Document text =>
Neocats and religious life

Is the Neo-Catechumenate Way Compatible with Religious Life?

Updated version of an article first published in Religious Life Review, Ireland, Jan-Feb 1994 , Vol.33, No.164 by Gerald A. Arbuckle, sm

Gerald Arbuckle, sm, Ph.D., is a graduate in social anthropology from Cambridge University, a former assistant-general of the Marist Fathers, Rome, and professor of pastoral anthropology at the East Asian Pastoral Institute, University of Manila, Philippines. He is currently a co-director of the Refounding and Pastoral Development Research Unit, Sydney. Of his ten published books, four have received awards from the Catholic Press Association of the United States. He has been appointed consultant theologian by the Union of Superiors General, Rome, for the Congress on the Future of Religious Life, 2004.


Some time back a temporarily professed religious asked his superiors for permission to join the Neo-Catechumenate movement (or The Way, as it is sometimes called). He said: ‘This organization really impresses me with its evangelical zeal, strong sense of community and faith in the Lord. By being with them I can only become a better religious’. The superiors agreed, but after a few months they found that the religious was increasingly unavailable for community projects and less interested in the spirituality and formation requirements of the congregation. At the same time he became intolerant of those who questioned the Way’s methods of evangelization. When these issues were pointed out to him, he replied: ‘To be true to the movements goals I must give all that I have. After all that is what commitment to the Lord means in religious life. I am just fulfilling what the Lord wants of all Christians and especially religious.’

This incident raises a serious question for superiors and formation staffs. Is the joining of movements like the Neo-Catechumenate compatible with the commitment demanded of religious? I believe that a religious cannot belong fully to both because he/she cannot be totally committed to two distinct groups whose primary goals are in opposition to each other. Second, the primary task of the Way in practice is to downplay the importance of inculturation, but a religious must unconditionally support evangelization through inculturation. Consequently, religious superiors have an obligation to set limits to the involvement by members of their communities in the Way in order to safeguard the charisms of religious life and the congregation.

In this article I explain the reasons for my conclusions. I argue that the manner in which the Way acts, according to the experience of people in England, United States, Australia and in the South Pacific, marks it out as a sect-like movement. I believe that no authentic religious can belong to a sect. My reservations about the Way’s organization and pastoral methods could be used by readers as a case study to assess other contemporary new religious movements within the Church.

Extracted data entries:
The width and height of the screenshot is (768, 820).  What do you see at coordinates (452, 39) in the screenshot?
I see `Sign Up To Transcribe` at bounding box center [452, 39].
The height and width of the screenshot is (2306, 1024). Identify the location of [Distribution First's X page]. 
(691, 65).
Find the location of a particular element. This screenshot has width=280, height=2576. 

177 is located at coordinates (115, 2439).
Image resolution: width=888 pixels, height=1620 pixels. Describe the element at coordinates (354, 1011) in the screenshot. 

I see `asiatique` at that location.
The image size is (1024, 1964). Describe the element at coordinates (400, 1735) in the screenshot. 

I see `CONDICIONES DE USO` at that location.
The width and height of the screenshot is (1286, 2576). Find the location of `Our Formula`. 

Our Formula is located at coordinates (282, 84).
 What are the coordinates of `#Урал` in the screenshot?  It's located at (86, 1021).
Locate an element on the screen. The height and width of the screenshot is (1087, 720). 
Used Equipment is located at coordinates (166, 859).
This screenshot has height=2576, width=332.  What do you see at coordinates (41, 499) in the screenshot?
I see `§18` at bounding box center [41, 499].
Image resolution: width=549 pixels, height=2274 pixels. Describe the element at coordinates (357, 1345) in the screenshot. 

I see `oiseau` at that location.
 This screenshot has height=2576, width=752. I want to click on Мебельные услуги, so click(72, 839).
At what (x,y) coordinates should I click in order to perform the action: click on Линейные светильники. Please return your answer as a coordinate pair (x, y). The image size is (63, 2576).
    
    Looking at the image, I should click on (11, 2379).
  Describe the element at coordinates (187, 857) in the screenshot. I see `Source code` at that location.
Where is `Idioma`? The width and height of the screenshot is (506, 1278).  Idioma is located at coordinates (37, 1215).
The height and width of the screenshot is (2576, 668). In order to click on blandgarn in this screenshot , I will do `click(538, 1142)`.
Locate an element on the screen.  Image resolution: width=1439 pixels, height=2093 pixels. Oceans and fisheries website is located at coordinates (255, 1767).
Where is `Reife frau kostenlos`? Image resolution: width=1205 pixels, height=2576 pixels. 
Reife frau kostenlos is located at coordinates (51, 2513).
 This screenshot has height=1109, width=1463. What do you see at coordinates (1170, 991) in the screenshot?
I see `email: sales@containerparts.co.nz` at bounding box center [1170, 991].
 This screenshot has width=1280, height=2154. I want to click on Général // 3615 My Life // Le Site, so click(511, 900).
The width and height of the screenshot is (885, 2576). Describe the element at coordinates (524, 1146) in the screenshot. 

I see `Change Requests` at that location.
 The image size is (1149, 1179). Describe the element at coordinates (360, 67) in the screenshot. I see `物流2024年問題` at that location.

Problems and tasks =>
[1] Answer these questions from the article on the Neo-Catechumenate Way:
(a) From which university did Gerald Arbuckle graduate in social anthropology?
(b) What did the temporarily professed religious ask his superiors for?
(c) In which places does the author draw on the experience of people?
[2] Write out the article on the Neo-Catechumenate Way from "This incident raises" to "and the congregation.", switching "inculturation" to "cultural adaptation" throughout.
[3] Carry the article on the Neo-Catechumenate Way forward from its last sentence.
The rows are material apart from the article on the Neo-Catechumenate Way.

Solved tasks =>
[1]
(a) Cambridge University
(b) Permission to join the Neo-Catechumenate movement
(c) England, the United States, Australia and the South Pacific

[2]
This incident raises a serious question for superiors and formation staffs. Is the joining of movements like the Neo-Catechumenate compatible with the commitment demanded of religious? I believe that a religious cannot belong fully to both because he/she cannot be totally committed to two distinct groups whose primary goals are in opposition to each other. Second, the primary task of the Way in practice is to downplay the importance of cultural adaptation, but a religious must unconditionally support evangelization through cultural adaptation. Consequently, religious superiors have an obligation to set limits to the involvement by members of their communities in the Way in order to safeguard the charisms of religious life and the congregation.

[3]
UNDERSTANDING NEW RELIGIOUS MOVEMENTS

Particularly over the last two to three decades a wide variety of new religious movements (NRMs for short) have emerged both within and outside the mainline Churches. History shows that movements of this kind arise at times of socio-economic/political upheaval or chaos. They emerge as an initial and inevitably simplistic effort to provide a new social integration, as a response to conditions of acute social anomie or normlessness. During the 1960s the Western world went through one of the greatest cultural revolutions in recorded history affecting every aspect of life; no political, religious, social or artistic institution remained unaffected by the revolution’s radical evaluations. The revolution, which is sometimes referred to as the Revolution of Expressive Disorder , left many people emotionally and culturally exhausted, without a sense of identity and belonging, because the old securities had disintegrated under the speed and depth of its attack. The NRMs, such as the Unification Church (Moonies), Scientology offered disoriented people ready-made, clear cut meaning systems and direction in life.

Vatican II’s demolition of the Church’s ghetto culture coincided with the countercultural chaos, so many Catholics were left struggling to cope with the aftershocks of two revolutions at the same time, namely the cultural and the conciliar revolutions. Little wonder that NRMs within the Church, such as the charismatic movement, the Neo-Catechumenate, Opus Dei and Communione e Liberazione, developed such an immediate appeal. Many Catholics craved for the certitudes and boundaries of a pre-Vatican II Church and these movements offered them a response to these needs. Like most fundamentalist movements adherents actively look to the central authority, in this case Rome, to use its coercive power ‘to put things right’ in the Church. Rome, however, while continuing to support these movements, has at times expressed reservations about them: Pope John Paul II spoke of ‘questions, uneasiness and tensions’ at the level of local churches because of ‘presumptions and excesses’ of members.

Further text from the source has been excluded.